## Given entries

****************

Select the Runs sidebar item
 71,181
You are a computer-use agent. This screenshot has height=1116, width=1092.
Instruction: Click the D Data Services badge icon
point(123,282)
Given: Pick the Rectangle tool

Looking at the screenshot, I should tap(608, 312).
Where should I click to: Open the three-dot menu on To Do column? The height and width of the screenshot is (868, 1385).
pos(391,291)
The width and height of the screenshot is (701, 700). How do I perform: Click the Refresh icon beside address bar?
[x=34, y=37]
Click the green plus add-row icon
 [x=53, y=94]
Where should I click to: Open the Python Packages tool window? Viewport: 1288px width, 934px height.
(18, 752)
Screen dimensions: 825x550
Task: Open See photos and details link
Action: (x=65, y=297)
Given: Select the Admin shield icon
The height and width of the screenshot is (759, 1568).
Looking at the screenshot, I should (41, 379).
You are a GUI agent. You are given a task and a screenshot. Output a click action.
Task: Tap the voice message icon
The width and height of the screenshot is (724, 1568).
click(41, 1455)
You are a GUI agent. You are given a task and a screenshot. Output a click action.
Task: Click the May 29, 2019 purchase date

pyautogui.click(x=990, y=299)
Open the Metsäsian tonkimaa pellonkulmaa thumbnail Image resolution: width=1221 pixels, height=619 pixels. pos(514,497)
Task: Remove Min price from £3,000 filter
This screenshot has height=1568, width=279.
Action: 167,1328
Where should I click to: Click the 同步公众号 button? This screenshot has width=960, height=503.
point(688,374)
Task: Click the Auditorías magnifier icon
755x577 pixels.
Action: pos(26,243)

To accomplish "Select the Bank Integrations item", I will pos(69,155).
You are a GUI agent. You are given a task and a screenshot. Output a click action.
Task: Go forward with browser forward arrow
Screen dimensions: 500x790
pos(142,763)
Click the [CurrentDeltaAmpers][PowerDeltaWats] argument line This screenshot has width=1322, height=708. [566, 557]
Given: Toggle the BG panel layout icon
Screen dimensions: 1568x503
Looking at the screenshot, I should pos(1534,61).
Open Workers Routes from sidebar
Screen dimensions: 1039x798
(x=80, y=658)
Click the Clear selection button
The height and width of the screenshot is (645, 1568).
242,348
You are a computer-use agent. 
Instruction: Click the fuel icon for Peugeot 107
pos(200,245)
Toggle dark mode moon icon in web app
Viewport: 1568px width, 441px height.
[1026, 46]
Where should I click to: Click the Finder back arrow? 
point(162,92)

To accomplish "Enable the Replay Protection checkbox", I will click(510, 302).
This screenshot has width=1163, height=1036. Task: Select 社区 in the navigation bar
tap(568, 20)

****************

## Exercise details
Lay out everything from the line containing "This screenshot has width=1163, height=1036." down to the end of the material as a numbered list, leaving out any blank lines.

## Exercise response
1. This screenshot has width=1163, height=1036. Task: Select 社区 in the navigation bar
2. tap(568, 20)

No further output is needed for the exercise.